Letter V,19 of which the contemporary French copy survives, is endorsed ‘Anent the dispatch dismissal of Margaret Carwood; which was before her marriage; proves her affection.’ This endorsement is indeed essential to explain the production of this letter, which is otherwise of little guilty import in the history of Mary’s relations with Bothwell. The writer – whose style one has now come to recognize as that of the other woman – expostulates against the folly and ingratitude of a certain woman who has made trouble between her and her lover: ‘I beseech you that an opinion of another person be not hurtful in your mind to my constancy …’ and whom she now detests in consequence. There is as usual no signature and no proper names are mentioned. In point of fact Margaret Carwood was never in any disgrace with Mary: she was married from her service and as has been seen her wedding was attended by Queen Mary herself on the Tuesday after Darnley’s death, a mark of signal favour; the queen also paid for her weddinggown as the inventories show. There was certainly no question of her ‘dispatch’ from Mary’s service. These facts were either forgotten or ignored by the lords presenting the ladies, in their inspiration at fitting this particular letter into the scheme of things, or else they rightly banked on such details of Scottish court life nearly two years before being unknown to the English tribunal.
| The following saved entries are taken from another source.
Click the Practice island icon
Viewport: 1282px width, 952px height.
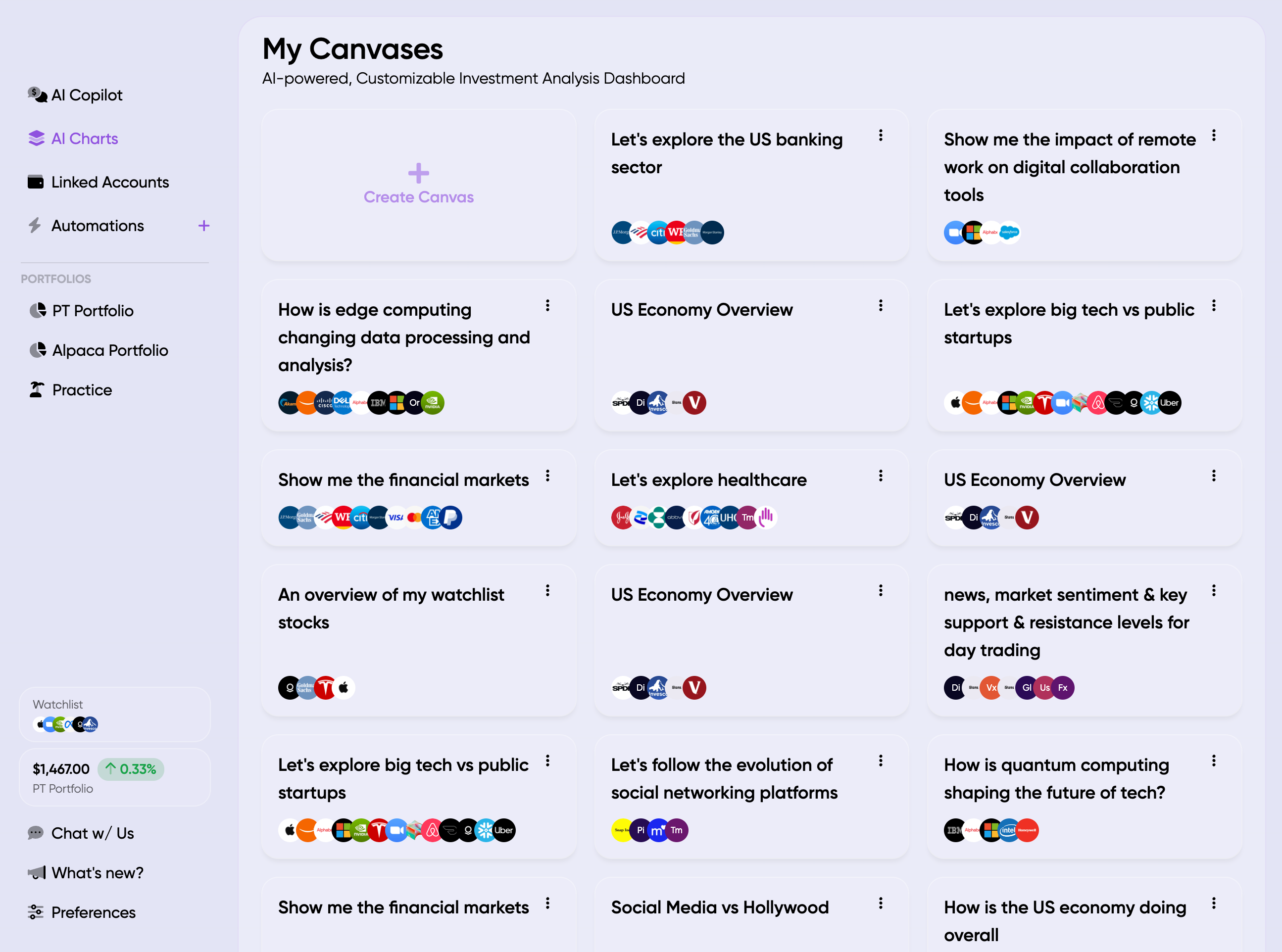click(37, 389)
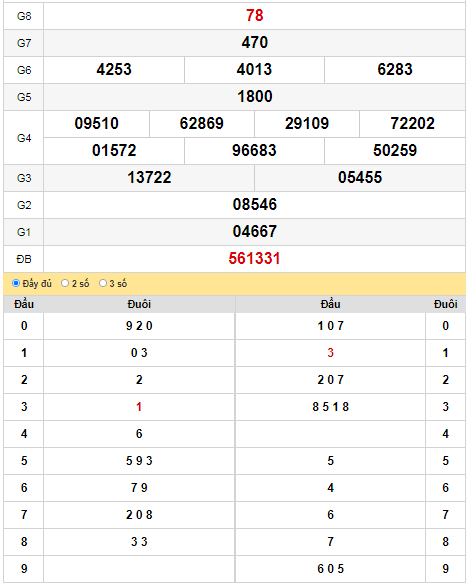Click the special prize number 561331

tap(254, 259)
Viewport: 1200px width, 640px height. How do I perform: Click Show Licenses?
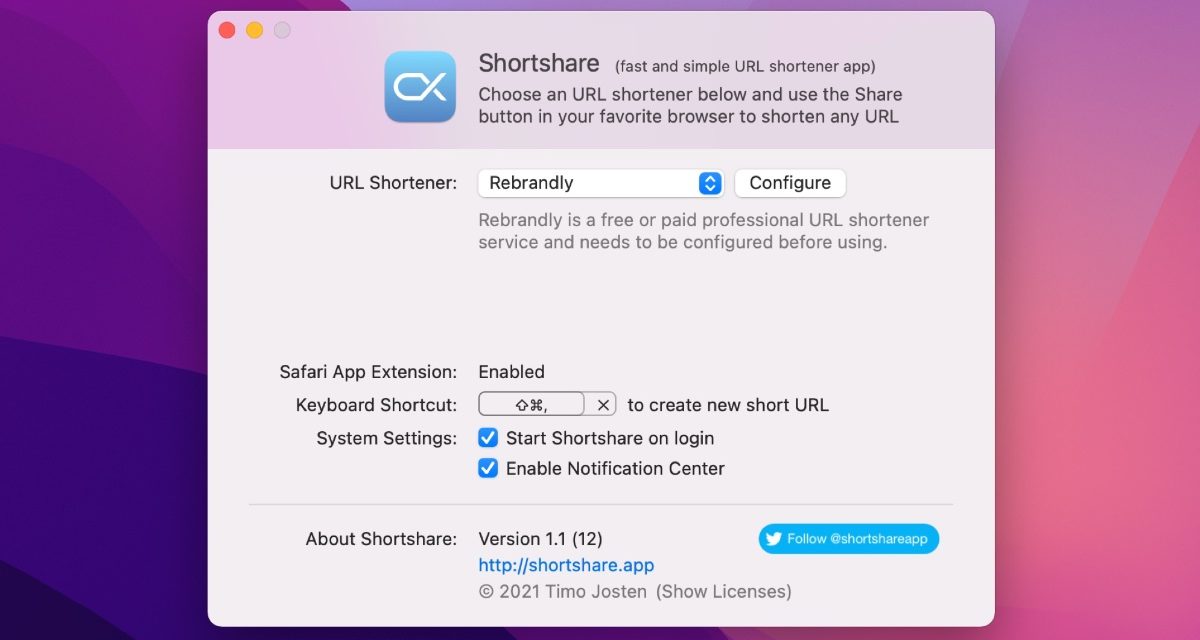(723, 591)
Letter VI20 is ostensibly written from Stirling where Mary went on 22nd April to visit Prince James. It was on her return journey that she was abducted by Bothwell, and the letter is thus endorsed ‘From Stirling before the ravishment – proves her mask [pretence] of ravishing.’ It exists in the contemporary French copy, and the English translation among the Cecil MSS at Hatfield House. Once again this love letter contains many internal references which make it impossible to have come from the pen of Mary. The external theme of jealousy on the part of the other woman for her rival is once again present: Bothwell is accused of having ‘two strings to his bow’, and Huntly is once more described as ‘your false brother-in-law’ who has come to the writer and warned her that Bothwell will never marry her ‘since being married you did carry me away’. Yet Huntly at this point had just signed the Ainslie bond, backing Bothwell’s marriage to the queen, and he certainly never seems to have been morally troubled by the abduction in any way. Furthermore, the other woman repeatedly reproaches Bothwell with being a negligent suitor, who has promised to resolve everything, but in fact: ‘Vous n’en avez rien fait.’ Yet Bothwell in April 1567, as far as Mary was concerned, was a man of consummate vigour and resource, as the organization of the Ainslie bond itself goes to prove. Clearly the lords were struck by the coincidence of the phrases concerning Bothwell carrying his mistress away, referring in fact to some other earlier adventure, and adapted the letter to their own purposes.
There is, however, one interesting point to note about the contemporary copies of this letter. the original French copy at Hatfield is in an italic hand, in contrast to the ‘secretary’ hand of all the other copies. This hand, while clearly distinguishable from Mary’s on close inspection (the c’s and d’s are completely different, the writing is smaller and neater), is nevertheless of the same Roman type, and might even be taken for it at a quick glance, particularly by a group of men used to dealing with a very different type of handwriting. Why should this one letter survive in the Roman hand? No explanation has ever been offered. But its existence does seem to argue that it may quite possibly be one of the original Casket Letters, masquerading as a clerk’s copy; perhaps the prudent Cecil took one of the originals away with him, in place of a copy, as a piece of wise reinsurance bearing in mind always Queen Mary’s close relationship to the English throne, which might at any minute, by the premature death of Elizabeth, make her his sovereign. The fact that the twenty-two documents had mysteriously sunk to twenty-one by the time they were handed over to Morton in 1571 may be explained by this piece of abstraction, which was not noticed at the time.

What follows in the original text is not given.